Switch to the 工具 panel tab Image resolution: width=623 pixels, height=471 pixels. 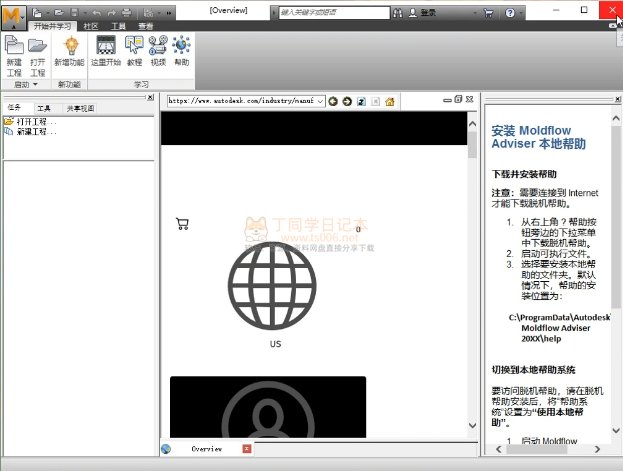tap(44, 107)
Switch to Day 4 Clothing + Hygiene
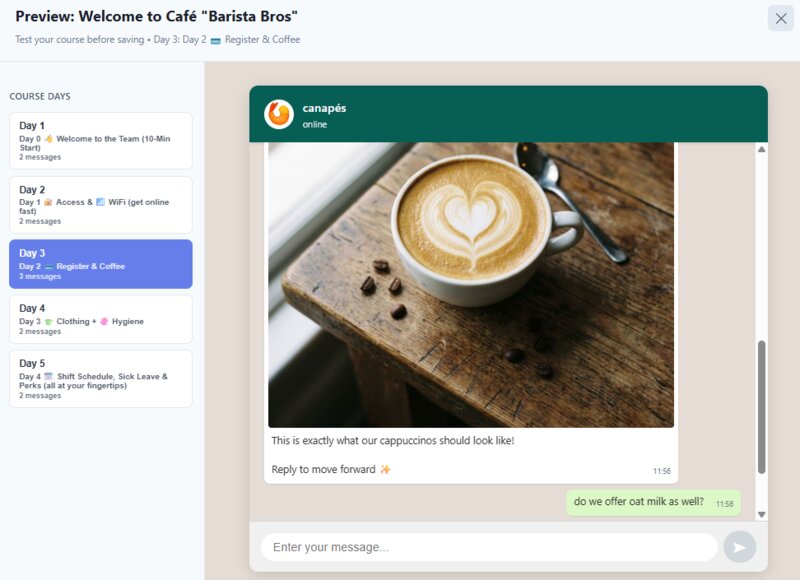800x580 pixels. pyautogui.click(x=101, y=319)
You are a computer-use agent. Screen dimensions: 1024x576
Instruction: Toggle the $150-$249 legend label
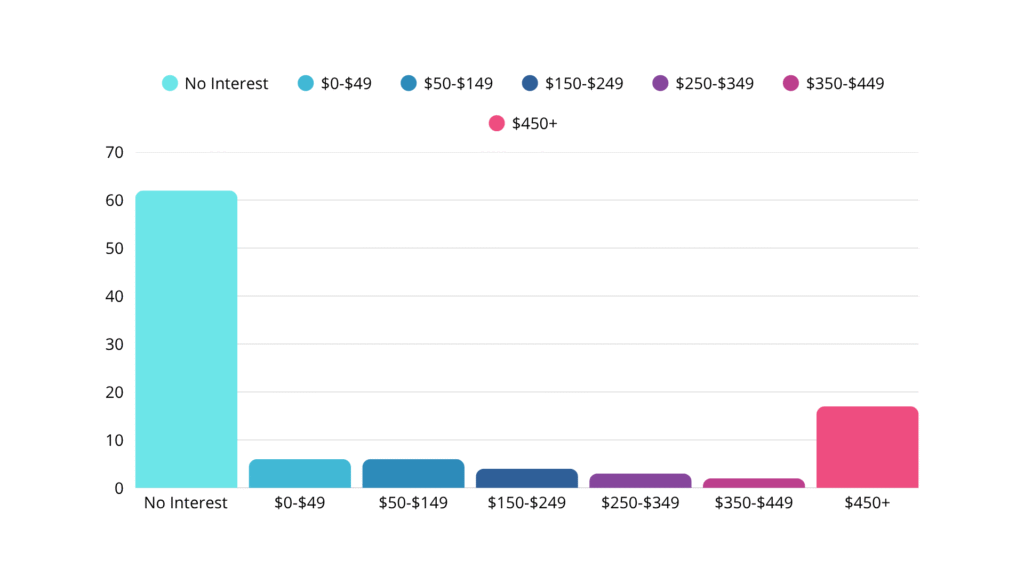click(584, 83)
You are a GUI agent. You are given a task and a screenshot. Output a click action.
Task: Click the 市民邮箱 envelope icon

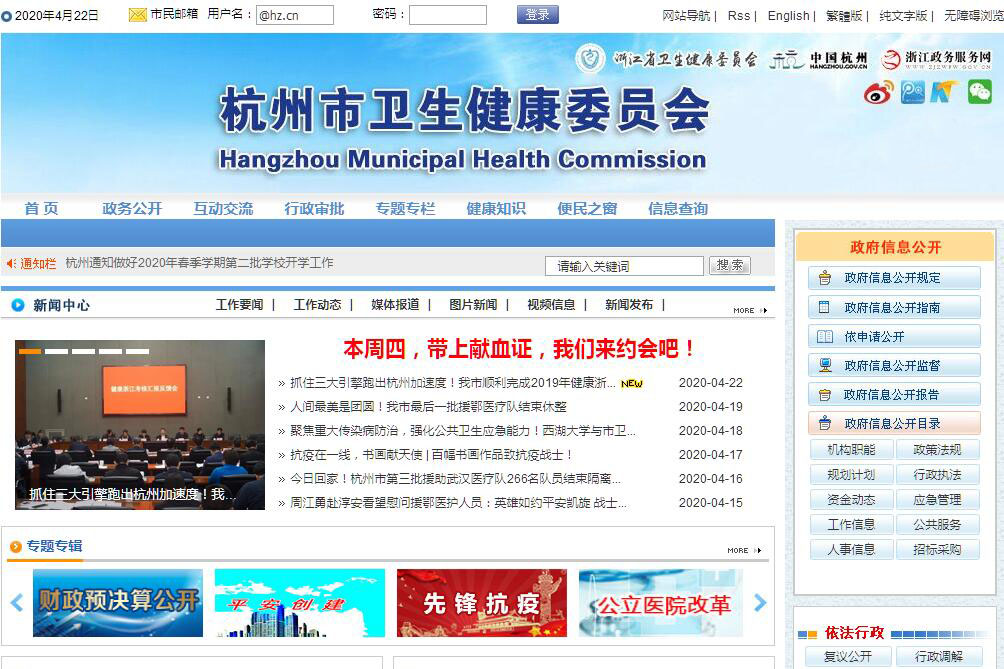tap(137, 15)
- - -
• _EXERCISE REQUIREMENTS_
Reproduce the lines from the line containing "You are a GUI" through the end of the records above, exactly and inclusively, omitting pictures.

• _OUTPUT FOR THIS TASK_
You are a GUI agent. You are given a task and a screenshot. Output a click action.
Task: Click the 市民邮箱 envelope icon

tap(137, 15)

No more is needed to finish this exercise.